MATERIAL SHOWN:
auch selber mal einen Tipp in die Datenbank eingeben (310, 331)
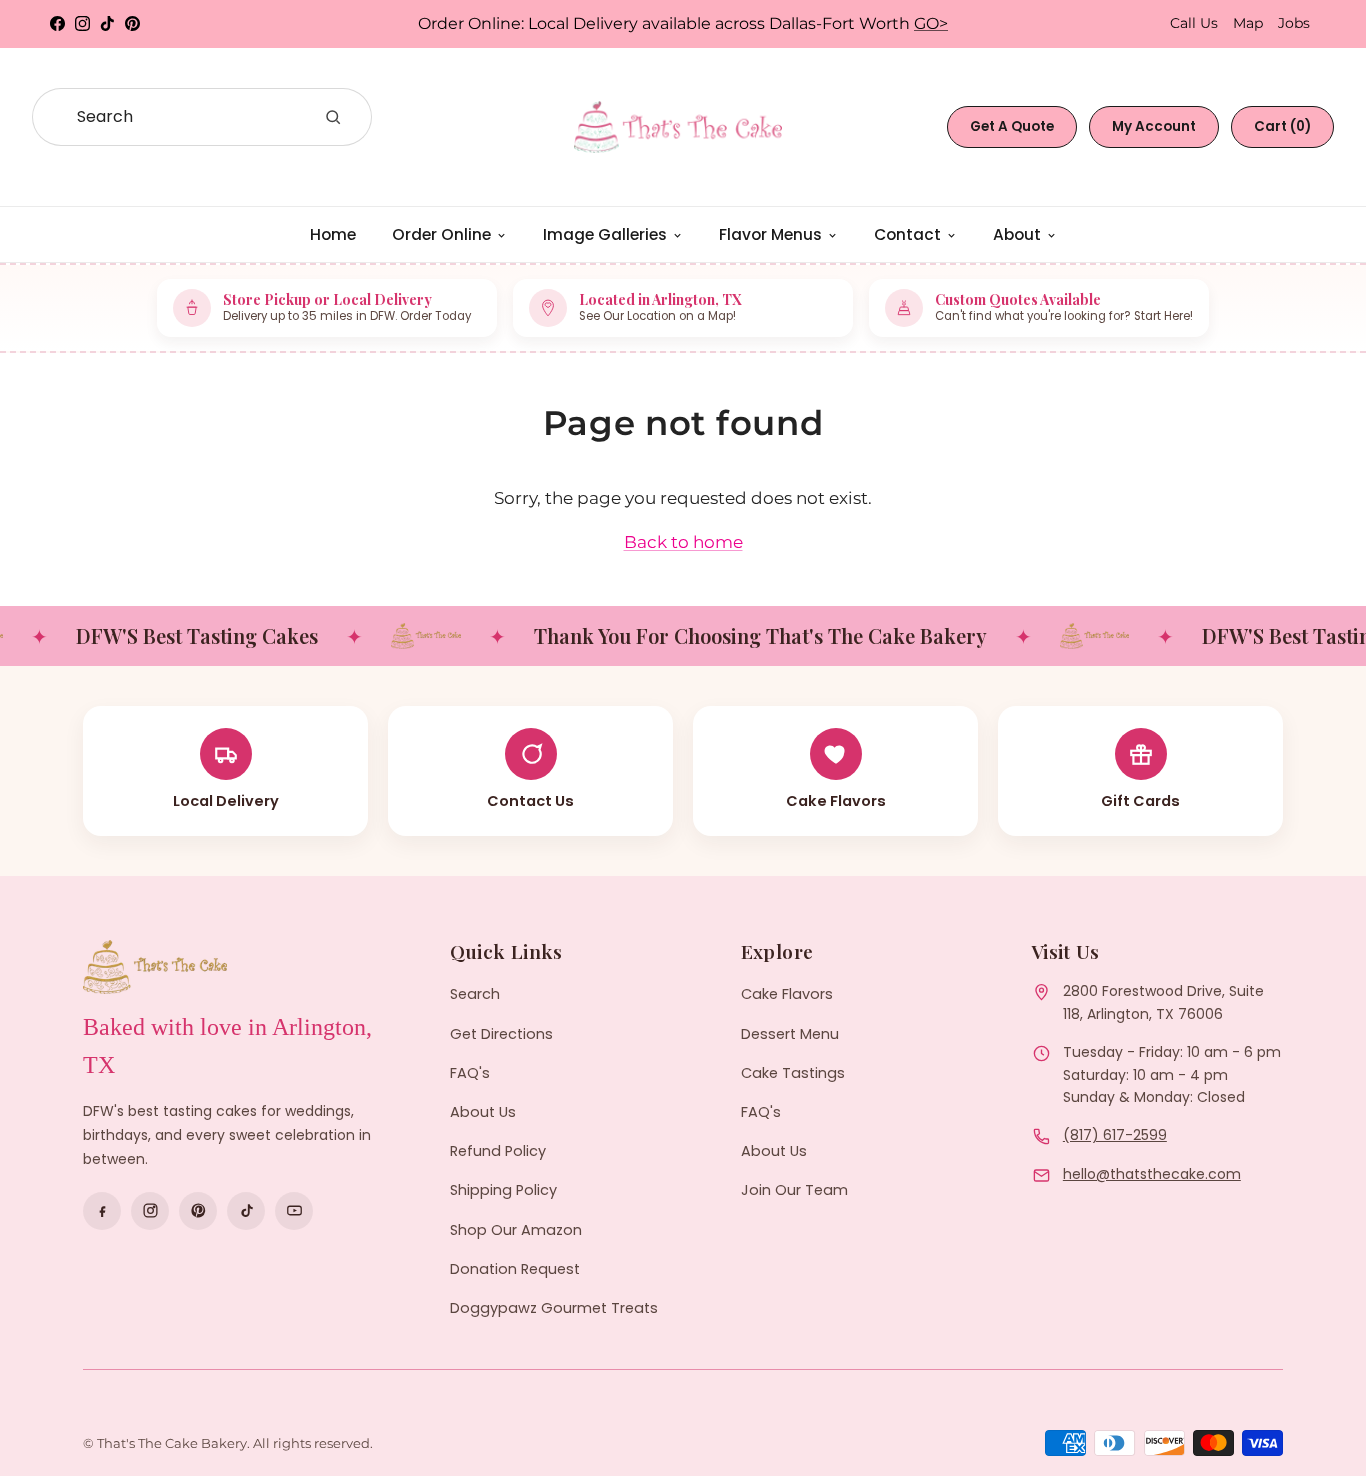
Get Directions (501, 1034)
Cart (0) (1282, 126)
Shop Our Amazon (516, 1230)
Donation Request (515, 1269)
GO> (931, 23)
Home (333, 234)
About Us (483, 1112)
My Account (1154, 126)
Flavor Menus (770, 234)
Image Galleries (605, 234)
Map (1248, 23)
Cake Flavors (787, 994)
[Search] (333, 117)
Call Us (1194, 23)
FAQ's (470, 1073)
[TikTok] (246, 1211)
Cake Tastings (793, 1073)
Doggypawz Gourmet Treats (554, 1308)
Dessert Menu (790, 1034)
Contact (907, 234)
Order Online (441, 234)
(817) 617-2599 (1115, 1135)
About (1017, 234)
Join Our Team (794, 1190)
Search (475, 994)
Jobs (1294, 23)
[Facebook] (102, 1211)
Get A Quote (1012, 126)
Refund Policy (498, 1151)
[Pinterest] (198, 1211)
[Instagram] (150, 1211)
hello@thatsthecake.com (1152, 1174)
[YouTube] (294, 1211)
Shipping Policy (503, 1190)
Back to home (683, 542)
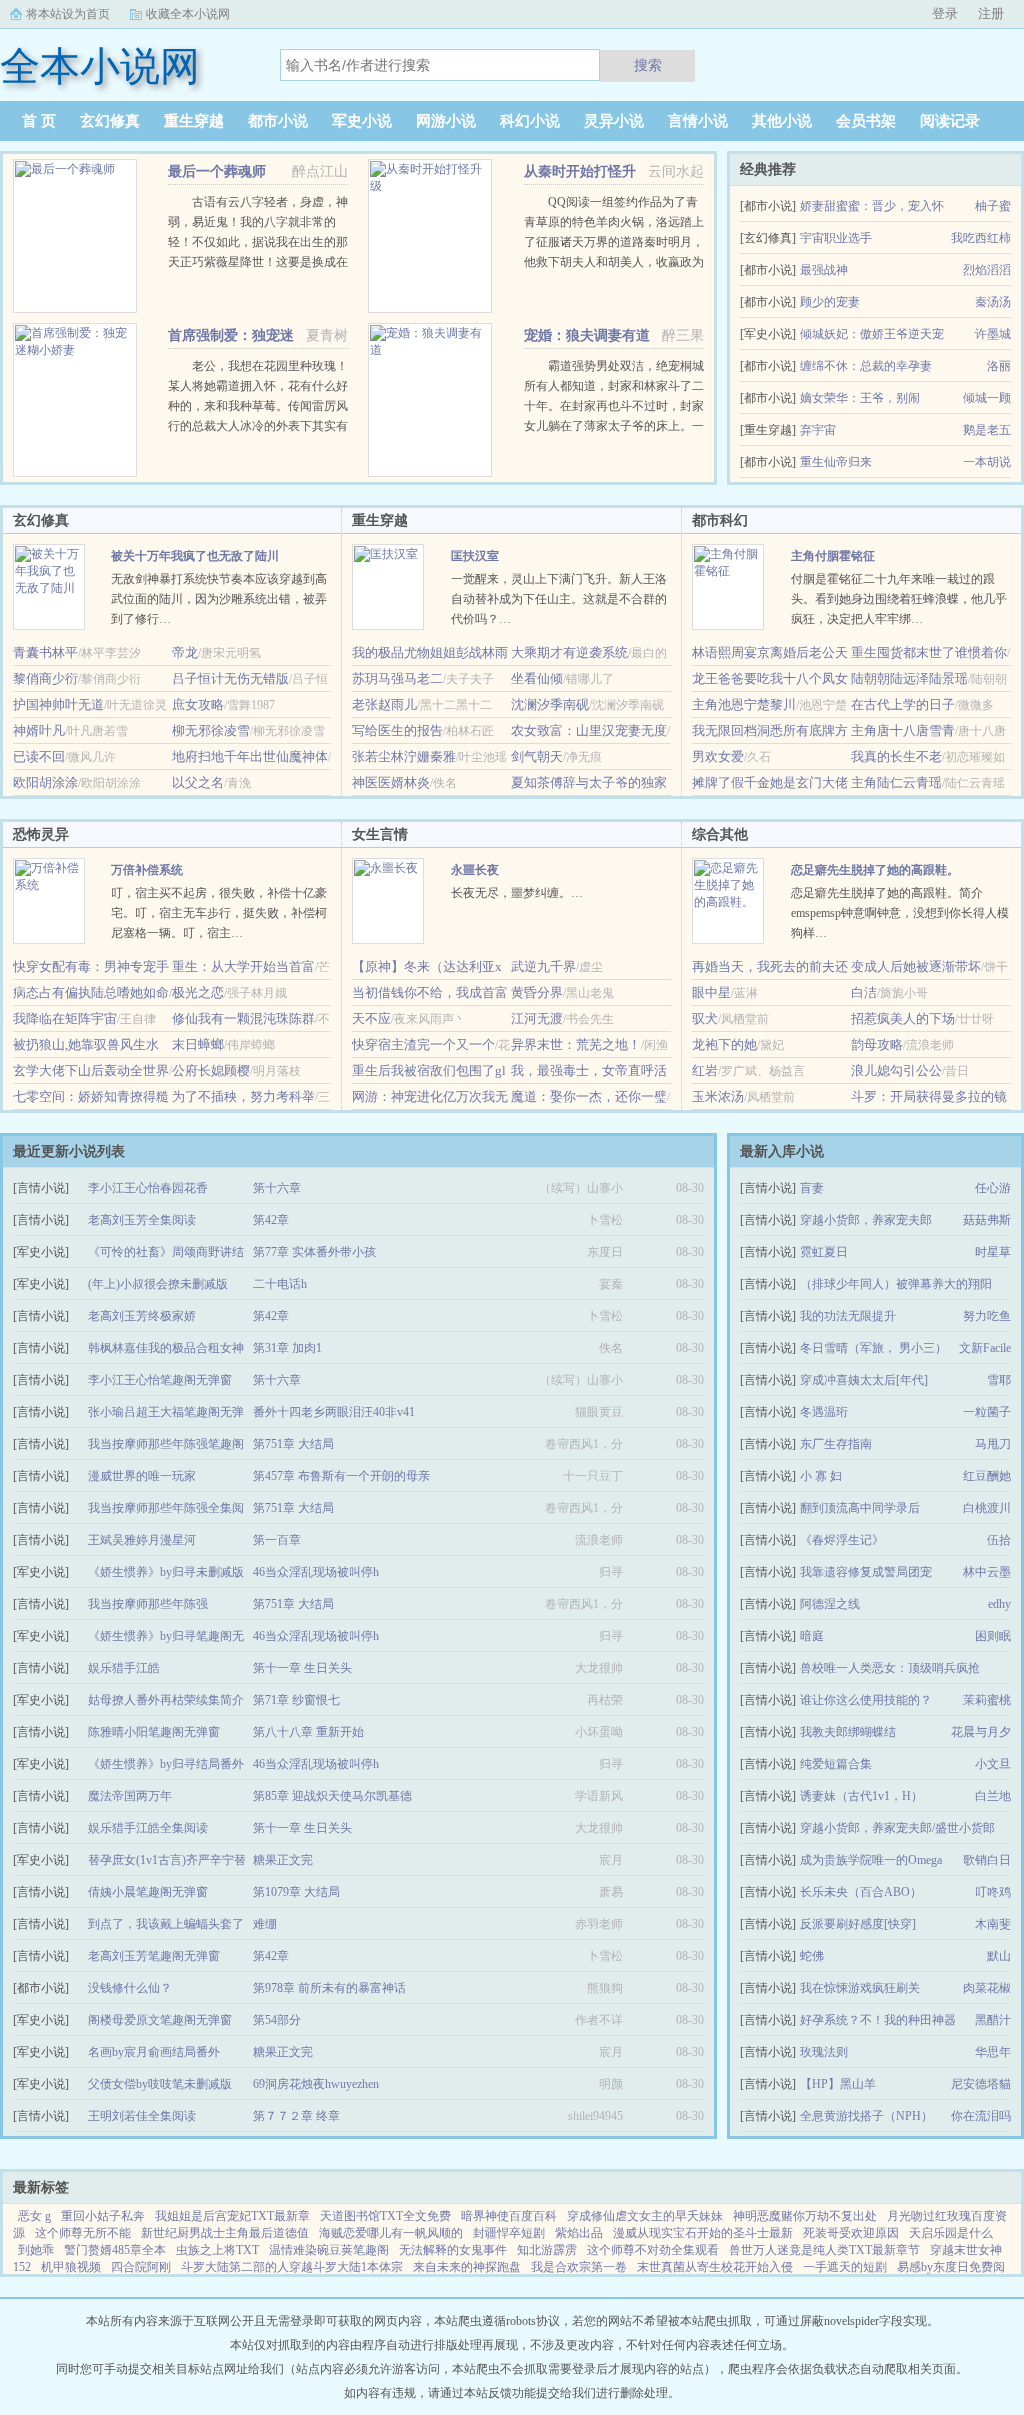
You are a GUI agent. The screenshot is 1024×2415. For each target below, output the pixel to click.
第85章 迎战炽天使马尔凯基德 (332, 1796)
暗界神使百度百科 (509, 2216)
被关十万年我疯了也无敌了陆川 (195, 556)
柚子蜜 (993, 206)
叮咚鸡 (993, 1892)
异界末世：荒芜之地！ (576, 1044)
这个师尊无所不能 (83, 2233)
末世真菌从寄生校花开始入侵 (715, 2267)
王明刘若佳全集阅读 (142, 2116)
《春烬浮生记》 (842, 1540)
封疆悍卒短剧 (509, 2233)
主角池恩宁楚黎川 (744, 704)
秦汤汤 (993, 302)
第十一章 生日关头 (302, 1668)
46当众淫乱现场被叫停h (316, 1572)
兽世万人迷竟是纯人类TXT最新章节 (824, 2250)
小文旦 (993, 1764)
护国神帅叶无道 (58, 704)
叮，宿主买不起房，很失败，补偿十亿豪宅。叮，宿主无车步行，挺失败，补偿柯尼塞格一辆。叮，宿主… (219, 913)
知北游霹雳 (547, 2250)
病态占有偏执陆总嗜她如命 (91, 992)
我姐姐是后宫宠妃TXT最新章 (232, 2216)
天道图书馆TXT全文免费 (385, 2216)
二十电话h (280, 1284)
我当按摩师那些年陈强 (148, 1604)
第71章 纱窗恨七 (296, 1700)
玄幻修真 (110, 121)
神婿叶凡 (39, 730)
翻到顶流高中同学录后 (860, 1508)
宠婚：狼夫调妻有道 (587, 335)
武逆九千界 (543, 966)
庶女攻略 (198, 704)
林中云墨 (987, 1572)
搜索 (648, 65)
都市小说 (278, 121)
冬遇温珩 (824, 1412)
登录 (945, 13)
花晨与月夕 (981, 1732)
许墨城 (993, 334)
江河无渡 (537, 1018)
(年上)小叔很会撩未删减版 (158, 1284)
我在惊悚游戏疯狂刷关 (860, 1988)
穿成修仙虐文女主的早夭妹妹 (645, 2216)
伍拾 (999, 1540)
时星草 (993, 1252)
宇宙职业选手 (836, 238)
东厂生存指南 (836, 1444)
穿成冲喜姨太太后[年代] (864, 1380)
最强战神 (824, 270)
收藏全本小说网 (188, 14)
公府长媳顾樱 (211, 1070)
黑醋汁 (993, 2020)
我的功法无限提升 (848, 1316)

DIRECTIONS: From the first line of the entries above down to the line holding "Cake Tastings (793, 1073)", quote each line exactly and nothing else, skipping pictures.

EXPECTED OUTPUT:
auch selber mal einen Tipp in die Datenbank eingeben (310, 331)
Get Directions (501, 1034)
Cart (0) (1282, 126)
Shop Our Amazon (516, 1230)
Donation Request (515, 1269)
GO> (931, 23)
Home (333, 234)
About Us (483, 1112)
My Account (1154, 126)
Flavor Menus (770, 234)
Image Galleries (605, 234)
Map (1248, 23)
Cake Flavors (787, 994)
[Search] (333, 117)
Call Us (1194, 23)
FAQ's (470, 1073)
[TikTok] (246, 1211)
Cake Tastings (793, 1073)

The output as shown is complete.